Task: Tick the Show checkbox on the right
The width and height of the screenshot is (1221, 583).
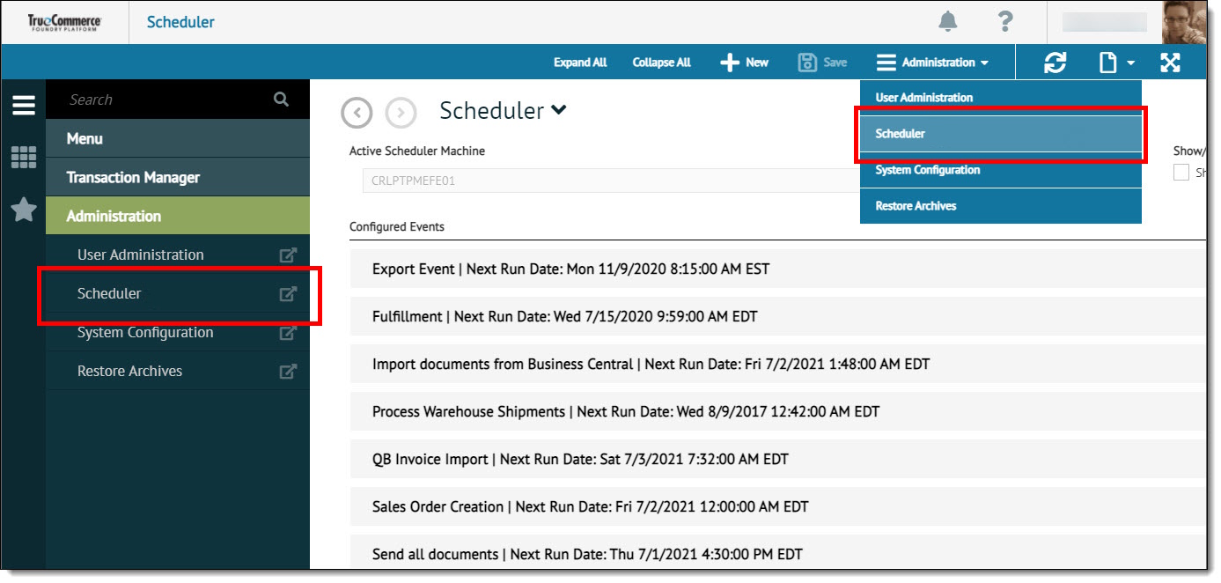Action: click(x=1181, y=172)
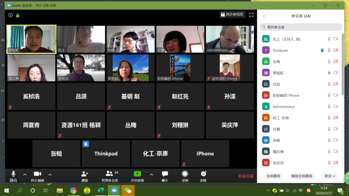Screen dimensions: 349x196
Task: Click the 查找参会者 search field
Action: click(x=301, y=27)
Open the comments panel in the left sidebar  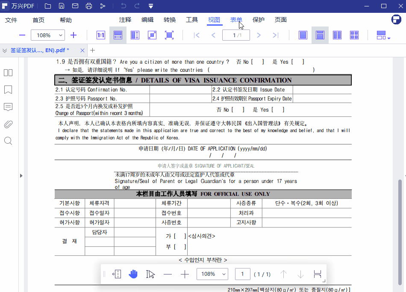[8, 107]

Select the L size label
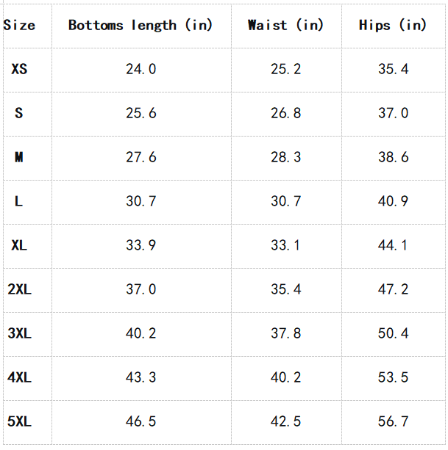[18, 201]
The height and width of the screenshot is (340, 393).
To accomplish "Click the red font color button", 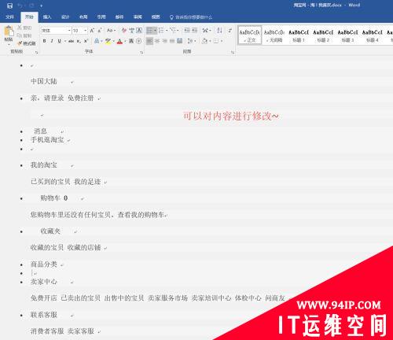I will point(119,41).
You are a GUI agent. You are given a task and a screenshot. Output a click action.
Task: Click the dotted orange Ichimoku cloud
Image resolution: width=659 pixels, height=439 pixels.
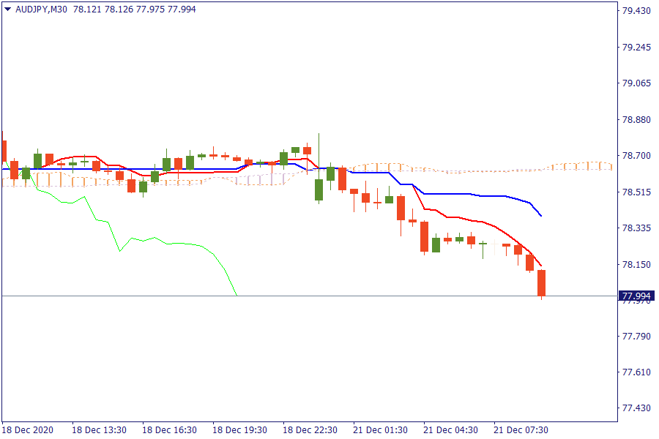pyautogui.click(x=513, y=168)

+++

## [What you have to do]
Starting where a line contains "You are a GUI" and finishing at the last line above, set down every line exactly as it reads, with no pictures.

## [Expected output]
You are a GUI agent. You are given a task and a screenshot. Output a click action.
Task: Click the dotted orange Ichimoku cloud
Image resolution: width=659 pixels, height=439 pixels.
pyautogui.click(x=513, y=168)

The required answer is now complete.